From c75f11bf478a2911fb1ad0ffe70b5aeda8e72bef Mon Sep 17 00:00:00 2001
From: Luca <cappelletti.luca94@gmail.com>
Date: Tue, 28 Oct 2025 16:26:35 +0100
Subject: [PATCH] Extended placeholder syntax test and moved check in tokenizer

---
 src/parser/mod.rs           |  2 +-
 src/tokenizer.rs            | 26 ++++++++++++++++++++++++--
 tests/sqlparser_bigquery.rs |  5 ++++-
 3 files changed, 29 insertions(+), 4 deletions(-)
diff --git a/src/parser/mod.rs b/src/parser/mod.rs
index ab981f9f..a51781fb 100644
--- a/src/parser/mod.rs
+++ b/src/parser/mod.rs
@@ -18475,7 +18475,7 @@ mod tests {
 
     #[test]
     fn test_placeholder_invalid_whitespace() {
-        for w in ["  ", "/*invalid*/"] {
+        for w in [" ", "  ", "/*invalid*/", "\n", "\t", "\r\n", "--comment\n"] {
             let sql = format!("\nSELECT\n  :{w}fooBar");
             assert!(Parser::parse_sql(&GenericDialect, &sql).is_err());
         }
diff --git a/src/tokenizer.rs b/src/tokenizer.rs
index 45154515..1dffb8c5 100644
--- a/src/tokenizer.rs
+++ b/src/tokenizer.rs
@@ -908,6 +908,22 @@ impl<'a> Tokenizer<'a> {
         Ok(Some(Token::make_word(&word, None)))
     }
 
+    /// Returns a standardized error if the previous token is a `:` and
+    /// the method is expected to be called when a space is found after it.
+    fn handle_colon_space_error(
+        &self,
+        chars: &State,
+        prev_token: Option<&Token>,
+    ) -> Result<Option<Token>, TokenizerError> {
+        if let Some(Token::Colon) = prev_token {
+            return Err(TokenizerError {
+                message: "Unexpected whitespace after ':'; did you mean ':placeholder' or '::'?".to_string(),
+                location: chars.location(),
+            });
+        }
+        Ok(None)
+    }
+
     /// Get the next token or return None
     fn next_token(
         &self,
@@ -919,6 +935,7 @@ impl<'a> Tokenizer<'a> {
         match chars.peek() {
             Some(&ch) => match ch {
                 ' ' | '\t' | '\n' | '\r' => {
+                    self.handle_colon_space_error(chars, prev_token)?;
                     chars.next(); // consume
                     *location = chars.location();
                     self.next_token(location, chars, prev_token, true)

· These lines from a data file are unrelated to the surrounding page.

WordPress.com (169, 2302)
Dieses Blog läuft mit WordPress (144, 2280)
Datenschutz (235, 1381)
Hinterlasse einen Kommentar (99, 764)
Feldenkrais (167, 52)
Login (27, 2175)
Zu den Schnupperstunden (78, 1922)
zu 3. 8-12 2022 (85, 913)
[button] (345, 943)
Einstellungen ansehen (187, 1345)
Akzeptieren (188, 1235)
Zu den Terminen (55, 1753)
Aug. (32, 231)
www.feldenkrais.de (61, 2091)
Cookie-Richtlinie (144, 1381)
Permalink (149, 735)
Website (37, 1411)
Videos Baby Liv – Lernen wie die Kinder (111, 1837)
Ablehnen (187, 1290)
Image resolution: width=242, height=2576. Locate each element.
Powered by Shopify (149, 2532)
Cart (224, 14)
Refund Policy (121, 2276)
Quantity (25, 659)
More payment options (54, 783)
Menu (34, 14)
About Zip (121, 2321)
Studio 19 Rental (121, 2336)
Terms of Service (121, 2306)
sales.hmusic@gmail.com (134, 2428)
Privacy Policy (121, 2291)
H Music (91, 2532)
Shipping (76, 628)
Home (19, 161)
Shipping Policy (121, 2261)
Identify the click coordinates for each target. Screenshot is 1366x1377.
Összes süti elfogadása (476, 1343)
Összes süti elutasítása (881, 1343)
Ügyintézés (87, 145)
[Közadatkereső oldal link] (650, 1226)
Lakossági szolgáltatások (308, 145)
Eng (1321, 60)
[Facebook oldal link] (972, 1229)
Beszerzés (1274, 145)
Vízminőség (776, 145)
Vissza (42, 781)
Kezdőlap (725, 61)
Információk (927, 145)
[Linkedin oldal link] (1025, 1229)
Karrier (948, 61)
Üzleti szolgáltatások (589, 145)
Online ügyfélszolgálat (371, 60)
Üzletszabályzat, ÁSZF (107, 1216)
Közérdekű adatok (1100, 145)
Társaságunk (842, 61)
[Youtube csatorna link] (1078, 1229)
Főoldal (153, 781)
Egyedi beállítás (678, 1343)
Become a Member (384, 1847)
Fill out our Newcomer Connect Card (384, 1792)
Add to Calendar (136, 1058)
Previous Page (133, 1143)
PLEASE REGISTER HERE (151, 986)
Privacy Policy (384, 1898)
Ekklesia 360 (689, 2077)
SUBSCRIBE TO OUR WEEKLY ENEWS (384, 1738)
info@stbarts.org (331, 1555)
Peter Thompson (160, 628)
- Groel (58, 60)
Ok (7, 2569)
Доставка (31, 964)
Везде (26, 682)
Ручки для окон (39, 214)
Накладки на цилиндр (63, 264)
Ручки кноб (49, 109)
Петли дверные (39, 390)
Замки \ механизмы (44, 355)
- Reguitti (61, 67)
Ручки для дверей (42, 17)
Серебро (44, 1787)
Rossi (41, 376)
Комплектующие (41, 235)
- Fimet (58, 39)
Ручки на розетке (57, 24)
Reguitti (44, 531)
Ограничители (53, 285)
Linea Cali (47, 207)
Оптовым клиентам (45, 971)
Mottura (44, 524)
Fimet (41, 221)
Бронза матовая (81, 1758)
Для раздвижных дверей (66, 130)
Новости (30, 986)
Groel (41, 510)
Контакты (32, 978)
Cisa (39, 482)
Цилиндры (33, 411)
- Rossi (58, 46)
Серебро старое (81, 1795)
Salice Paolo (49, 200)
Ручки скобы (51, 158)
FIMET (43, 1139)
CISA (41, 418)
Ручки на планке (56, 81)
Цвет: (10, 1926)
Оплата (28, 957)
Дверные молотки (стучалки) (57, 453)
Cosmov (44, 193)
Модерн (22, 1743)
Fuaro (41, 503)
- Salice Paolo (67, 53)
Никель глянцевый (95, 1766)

@@ -1166,7 +1183,7 @@ impl<'a> Tokenizer<'a> {
                     // if the prev token is not a word, then this is not a valid sql
                     // word or number.
                     if ch == '.' && chars.peekable.clone().nth(1) == Some('_') {
-                        if let Some(Token::Word(_)) = prev_token {
+                        if !preceded_by_whitespace {
                             chars.next();
                             return Ok(Some(Token::Period));
                         }
@@ -1210,7 +1227,7 @@ impl<'a> Tokenizer<'a> {
                     // we should yield the dot as a dedicated token so compound identifiers
                     // starting with digits can be parsed correctly.
                     if s == "." && self.dialect.supports_numeric_prefix() {
-                        if let Some(Token::Word(_)) = prev_token {
+                        if !preceded_by_whitespace {
                             return Ok(Some(Token::Period));
                         }
                     }
@@ -1300,6 +1317,7 @@ impl<'a> Tokenizer<'a> {
                             }
 
                             if is_comment {
+                                self.handle_colon_space_error(chars, prev_token)?;
                                 chars.next(); // consume second '-'
                                 // Consume the rest of the line as comment
                                 let _comment = self.tokenize_single_line_comment(chars);
@@ -1324,12 +1342,14 @@ impl<'a> Tokenizer<'a> {
                     chars.next(); // consume the '/'
                     match chars.peek() {
                         Some('*') => {
+                            self.handle_colon_space_error(chars, prev_token)?;
                             chars.next(); // consume the '*', starting a multi-line comment
                             let _comment = self.consume_multiline_comment(chars)?;
                             *location = chars.location();
                             self.next_token(location, chars, prev_token, true)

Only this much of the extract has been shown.